- The Pentagon released of US Army Maj. Gen. Chris Donahue leaving Kabul on Monday.
- He boarded a C-17 cargo plane late Monday.
- Donahue’s departure put an official end to the US military’s campaign in the country.
Bathed in the eerie green light of a night vision lens, US Army Maj. Gen. Chris Donahue cut a lonely figure as he scaled the ramp of a C-17 cargo plane at the Hamid Karzai International Airport in Kabul, Afghanistan.
He was the last US military member to leave Afghanistan, per US Central Command. Donahue was the commander of the US Army’s 82nd Airborne Division, and one of the commanders on the ground in charge of the evacuation mission.
His departure also signals the end of the US mission to airlift as many American citizens, Afghan Special Immigrant Visa applicants, and Afghan refugees out of the country as possible.
Gen. Kenneth McKenzie, commander of US Central Command, said the last C-17 plane lifted off from Kabul at 3:29 p.m. ET Monday, or 11:59 p.m. Monday Afghanistan Time.

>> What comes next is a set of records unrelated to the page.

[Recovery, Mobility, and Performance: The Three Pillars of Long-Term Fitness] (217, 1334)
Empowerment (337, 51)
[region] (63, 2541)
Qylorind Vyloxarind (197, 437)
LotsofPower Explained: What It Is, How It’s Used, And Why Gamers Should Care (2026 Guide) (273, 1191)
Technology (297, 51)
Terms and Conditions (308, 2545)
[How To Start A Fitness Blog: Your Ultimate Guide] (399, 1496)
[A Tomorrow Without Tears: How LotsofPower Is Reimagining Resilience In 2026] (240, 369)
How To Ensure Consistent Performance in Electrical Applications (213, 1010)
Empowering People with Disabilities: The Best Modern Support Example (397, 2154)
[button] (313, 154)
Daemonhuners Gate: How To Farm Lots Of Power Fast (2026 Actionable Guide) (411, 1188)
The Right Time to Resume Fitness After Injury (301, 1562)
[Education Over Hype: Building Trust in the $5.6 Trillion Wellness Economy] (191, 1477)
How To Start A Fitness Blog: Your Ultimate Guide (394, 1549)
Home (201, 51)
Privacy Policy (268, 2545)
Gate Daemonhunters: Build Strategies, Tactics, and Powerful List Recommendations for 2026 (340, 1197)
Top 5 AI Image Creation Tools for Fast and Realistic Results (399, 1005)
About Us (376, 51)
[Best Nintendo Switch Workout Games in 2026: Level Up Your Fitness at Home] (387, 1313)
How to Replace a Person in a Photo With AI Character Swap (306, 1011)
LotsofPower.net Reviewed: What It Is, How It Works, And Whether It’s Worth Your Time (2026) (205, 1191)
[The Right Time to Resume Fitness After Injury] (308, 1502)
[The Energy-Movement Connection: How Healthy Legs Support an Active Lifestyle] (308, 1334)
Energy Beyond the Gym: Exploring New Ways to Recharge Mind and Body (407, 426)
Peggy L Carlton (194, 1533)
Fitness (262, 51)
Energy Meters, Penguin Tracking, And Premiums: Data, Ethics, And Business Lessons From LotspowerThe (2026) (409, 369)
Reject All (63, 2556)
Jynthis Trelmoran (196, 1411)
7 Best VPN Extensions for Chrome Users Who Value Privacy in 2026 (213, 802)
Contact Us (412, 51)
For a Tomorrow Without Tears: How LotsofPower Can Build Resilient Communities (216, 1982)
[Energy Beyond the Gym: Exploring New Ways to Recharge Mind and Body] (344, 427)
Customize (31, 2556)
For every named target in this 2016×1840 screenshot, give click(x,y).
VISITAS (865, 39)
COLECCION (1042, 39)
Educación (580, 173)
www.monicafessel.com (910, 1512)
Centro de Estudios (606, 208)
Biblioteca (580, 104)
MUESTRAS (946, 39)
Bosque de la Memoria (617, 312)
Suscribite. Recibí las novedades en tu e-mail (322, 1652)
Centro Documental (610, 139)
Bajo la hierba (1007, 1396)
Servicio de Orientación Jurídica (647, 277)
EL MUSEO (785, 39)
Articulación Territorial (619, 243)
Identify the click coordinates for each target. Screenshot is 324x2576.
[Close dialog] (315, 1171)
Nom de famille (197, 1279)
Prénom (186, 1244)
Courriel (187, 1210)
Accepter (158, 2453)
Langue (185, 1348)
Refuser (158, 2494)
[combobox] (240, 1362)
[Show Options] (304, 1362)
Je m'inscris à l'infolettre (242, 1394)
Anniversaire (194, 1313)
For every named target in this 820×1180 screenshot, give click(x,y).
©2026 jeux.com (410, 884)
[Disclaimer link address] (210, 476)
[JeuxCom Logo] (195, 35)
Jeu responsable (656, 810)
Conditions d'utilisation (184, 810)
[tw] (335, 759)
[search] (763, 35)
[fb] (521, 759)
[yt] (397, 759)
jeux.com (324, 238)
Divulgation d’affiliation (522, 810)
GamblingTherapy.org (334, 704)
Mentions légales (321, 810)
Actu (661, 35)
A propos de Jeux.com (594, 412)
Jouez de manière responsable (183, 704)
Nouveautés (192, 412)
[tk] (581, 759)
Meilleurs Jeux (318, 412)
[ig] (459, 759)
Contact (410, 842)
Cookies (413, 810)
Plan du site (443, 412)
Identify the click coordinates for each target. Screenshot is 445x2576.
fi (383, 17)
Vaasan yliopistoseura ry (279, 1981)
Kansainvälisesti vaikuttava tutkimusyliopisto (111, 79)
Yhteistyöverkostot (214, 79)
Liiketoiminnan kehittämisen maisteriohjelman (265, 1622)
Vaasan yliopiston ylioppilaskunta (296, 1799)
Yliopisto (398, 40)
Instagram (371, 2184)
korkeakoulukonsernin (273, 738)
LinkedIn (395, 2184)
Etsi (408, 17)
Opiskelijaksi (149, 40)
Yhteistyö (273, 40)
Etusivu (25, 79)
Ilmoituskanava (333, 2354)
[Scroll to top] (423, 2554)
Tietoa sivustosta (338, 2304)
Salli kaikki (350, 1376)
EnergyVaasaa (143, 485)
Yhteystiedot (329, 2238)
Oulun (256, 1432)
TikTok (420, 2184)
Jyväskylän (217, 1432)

“The last manned aircraft is now clearing the airspace above Afghanistan,” McKenzie said. “No words from me could possibly capture the full measure of sacrifices and accomplishments of those who served.”
McKenzie added that the US has evacuated more than 122,000 civilians from Afghanistan since the end of July.
But thousands of Afghan allies were left behind.
Secretary of State Antony Blinken on Monday estimated that the number of US citizens left in Afghanistan was “likely closer to 100,” and said the US would continue to help citizens who want to leave the country to get out.
“The protection and welfare of Americans abroad remains the State Department’s most vital and enduring mission. If an American in Afghanistan tells us that they want to stay for now, and then in a week or a month or a year they reach out and say, ‘I’ve changed my mind,’ we will help them leave,” Blinken said.